* WORK TO COMPLETE:
a – Rewrite the waxwing piece between "In researching these" and "and, presumably, him.", inclusive, substituting "ripe berries" for "red berries".
b – Pick up the waxwing piece after its final sentence and carry it forward in the same voice.

* TEXT SHOWN:
==========

A New Level of Selflessness

Two dozen cedar waxwings landed on a tree in our neighbor’s backyard.  My husband and I shared binoculars back and forth, admiring their markings and the rare opportunity to witness a museum’s migration.  [Yes, a flock of waxwings is called a museum.]

In researching these birds, we discovered a sweet behavior.  Waxwings share the red berries they eat and have even been cited passing one, beak to beak, down an entire line of birds.  It’s also part of the mating ritual for a male to give a berry to a female, she to give it back to him, and so on, until she finally accepts it and, presumably, him.

The appearance of a generous, community-based species at this moment in time underscored a new level of selflessness to which I’m feeling called lately.  It’s a level of letting go that’s neither easy nor comfortable.  In fact, for me, it’s quite the challenge.

==========

* GIVEN INFORMATION:
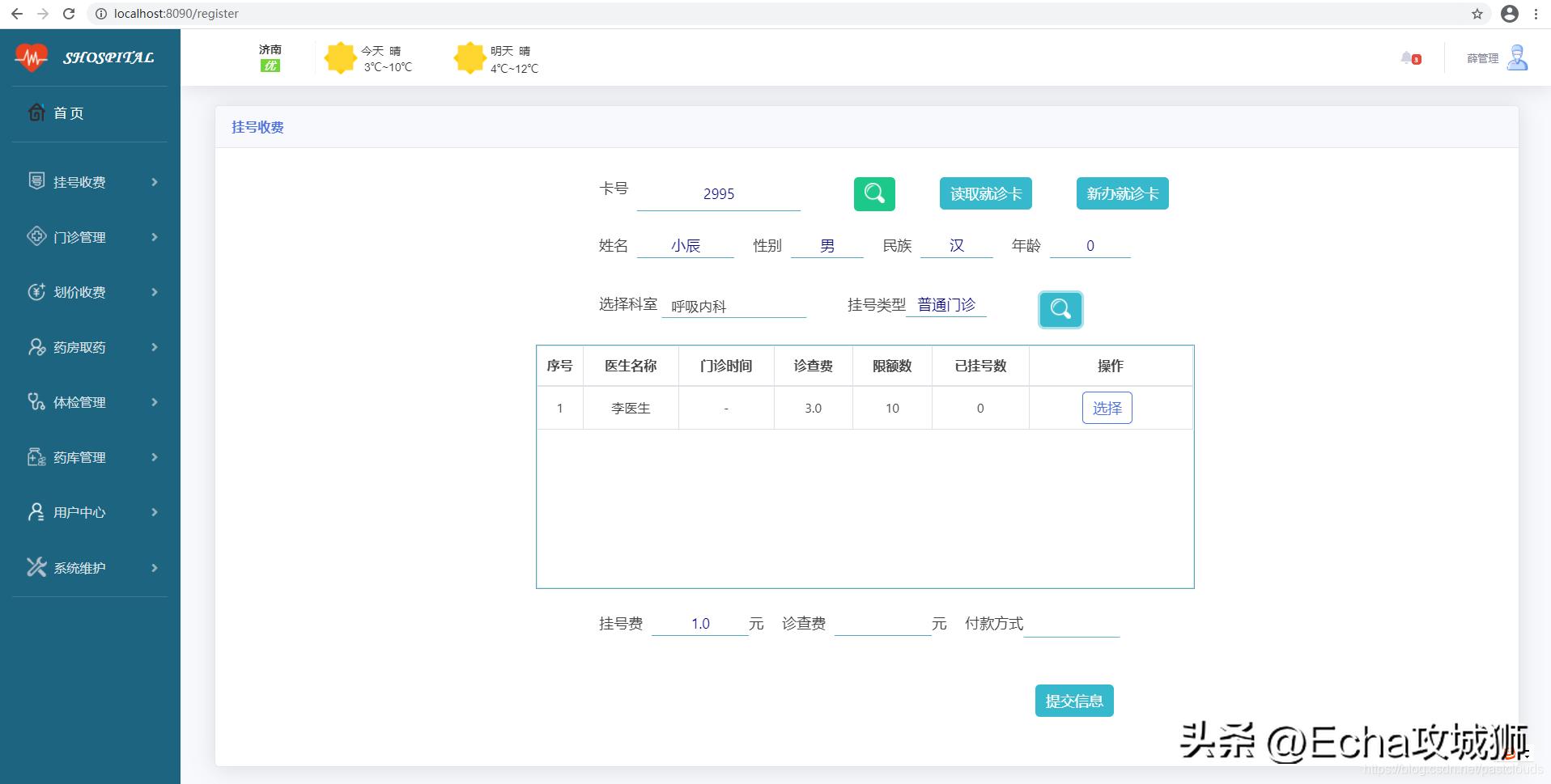Click the 选择科室 field showing 呼吸内科
The image size is (1551, 784).
pyautogui.click(x=733, y=305)
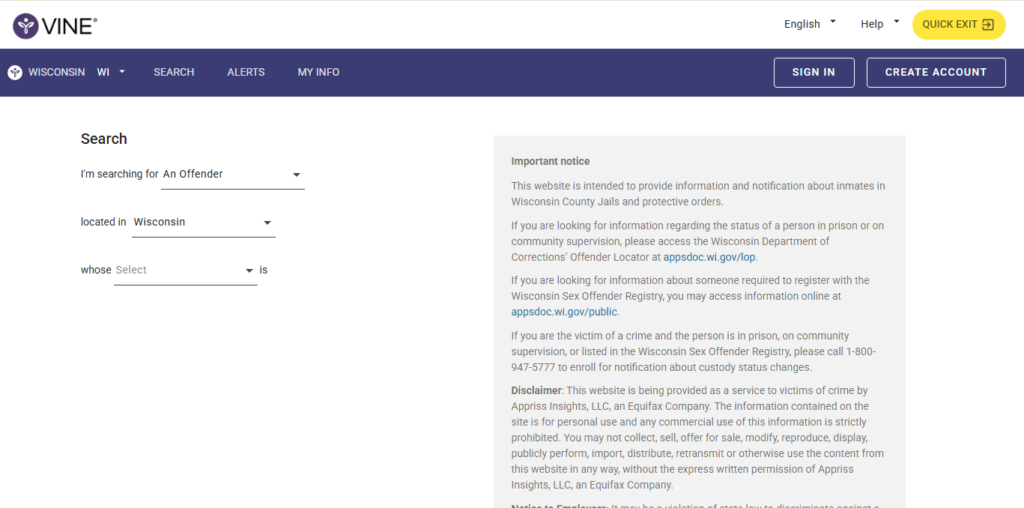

==========

* RESPONSES BY TASK:
a –
In researching these birds, we discovered a sweet behavior.  Waxwings share the ripe berries they eat and have even been cited passing one, beak to beak, down an entire line of birds.  It’s also part of the mating ritual for a male to give a berry to a female, she to give it back to him, and so on, until she finally accepts it and, presumably, him.

b –
This release of self is at the level of the ego—the keeper of opinions, judgments, and thoughts, with a “my will be done” approach. It often operates out of fear, particularly fear of loss.  And it doesn’t have to be overinflated to the point of arrogance to cause unhappiness, disharmony or agitation. 

I’d use the term egoism to describe my experience.  When I’m preoccupied with myself and my own learning experiences, I adopt an Emma-centric view of the universe. For example, it’s easy for me to take things personally, obsess about having offended someone, judge others and myself too harshly, or see the world through the limited lens of my past. 

I understand that this is common human behavior.  And I’ve learned to be kind to myself while I grow and mature.  But this ego-mechanism can interfere with being a clear channel of service to grace and love.

We all get to choose our thoughts and behaviors as well as our goals.  My mission is to be available to serve all life, moment by moment.  If I insist on seeing through the narrow viewfinder of my own mind, if I criticize myself or others, or if I buy into a fear of survival or failure, I risk losing this core purpose.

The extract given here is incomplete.